サラの友人であり、宮廷魔術師だったリシェリ・エルンスト。
彼女が選ぶ道はサラと交わるのか。
『サラ・フェルディナンド及び同行している魔術師の捕縛』
その任務は異例中の異例だった。
騎士団、魔術師団、そして――教会魔術師。
三者が同じ標的のもとに集うなど、これまで一度もなかった。
私は、その一報を聞いたとき、胸の奥がきゅっと痛んだ。
「サラ……ちゃんと逃げたよね……」
昨日、最後に会ったとき、私は彼女に言った。
「……逃げて」と。
宮廷魔術師としては、完全な職務違反だ。
でも――あの子の友達としては、それしかできなかった。
「お前、顔色悪いぞ。
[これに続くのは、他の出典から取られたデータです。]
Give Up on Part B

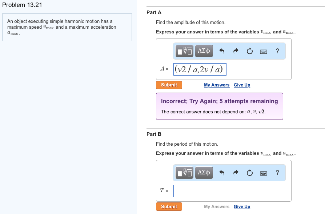click(242, 206)
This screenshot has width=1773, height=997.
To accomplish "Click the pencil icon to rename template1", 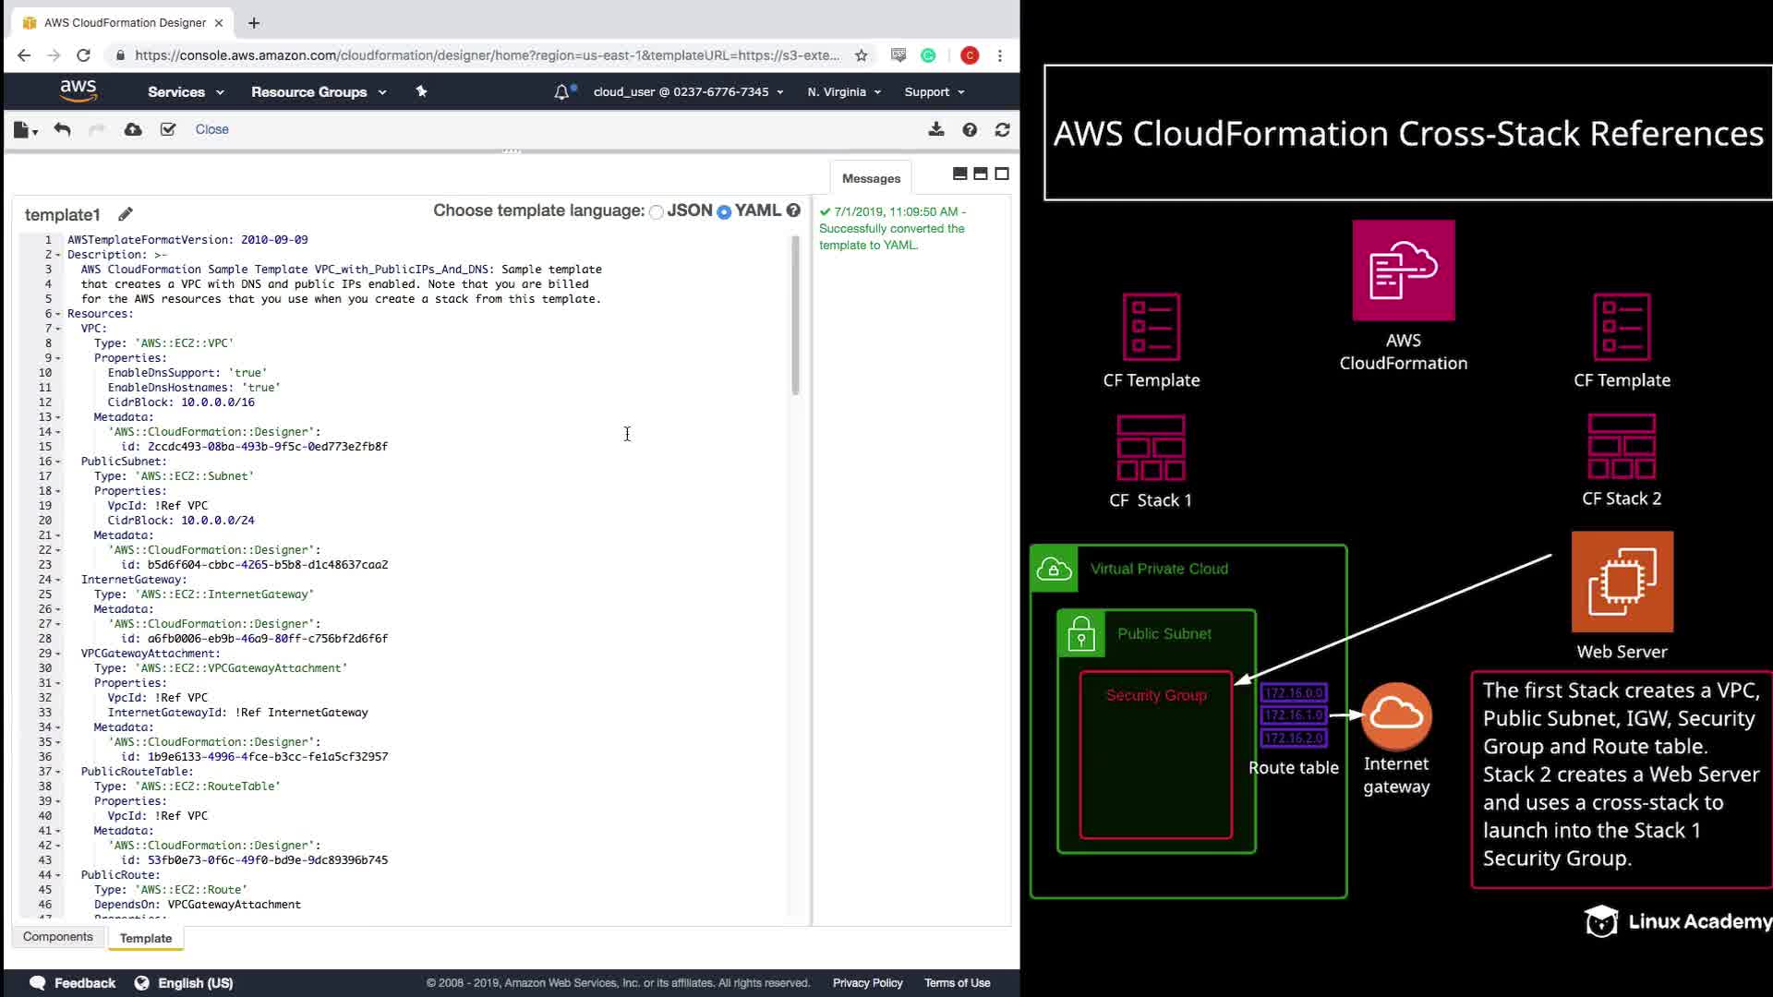I will (x=126, y=214).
……大丈夫か?」
同僚のルーファスの声に、私は軽く笑って誤魔化す。
サラが見ていた“外の世界”を、私は一度も見ようとしなかった。
あの子は怖れながらも、ちゃんと前を向いていたのに。
指先で、ポケットの中の小さな青いリボンを握りしめる。
それは昔、サラがふざけて結んでくれたものだ。
「似合ってるよ」――あの笑顔が、まだ目に焼き付いている。
「サラのこと、心配か?」
不意に、ルーファスが小声で聞いてきた。
黙って頷いて見せると、少しだけ笑みを見せてきた。
「……俺もだ。あいつ、まっすぐすぎるからな」
その言葉に、思わず顔を上げる。
彼も、知っていたのだ。
サラがどんなに不器用で、どんなに優しかったかを。
「俺は……たぶん、従えない」
ルーファスが、誰にも聞こえないような声で呟いた。
空は快晴。
まるで、任務に赴く私たちを祝福しているかのように。
でも、私には――どこまでも暗い空に見えた。
「リシェリ・エルンスト、配置につけ」
上官の声が響く。私は深呼吸をして、頷いた。
――見つけても、私は撃たない。
誰にも聞こえない声で、そっと呟く。
風が頬を撫でた。
その瞬間、世界がわずかに軋んだ。
空気が震え、地平が揺らぐ。
まるで割れた鏡が何百枚も重なり合うような光景。
誰もが息を飲み、その“亀裂”を見つめていた。
その中を、たった一筋の蒼い光が走る。
それは東から西へ――まるで導かれるように。
私は、思わず呟いた。
「……サラ」
その光が、西の空に溶けていく。
きっと、あの子は――その先にいる。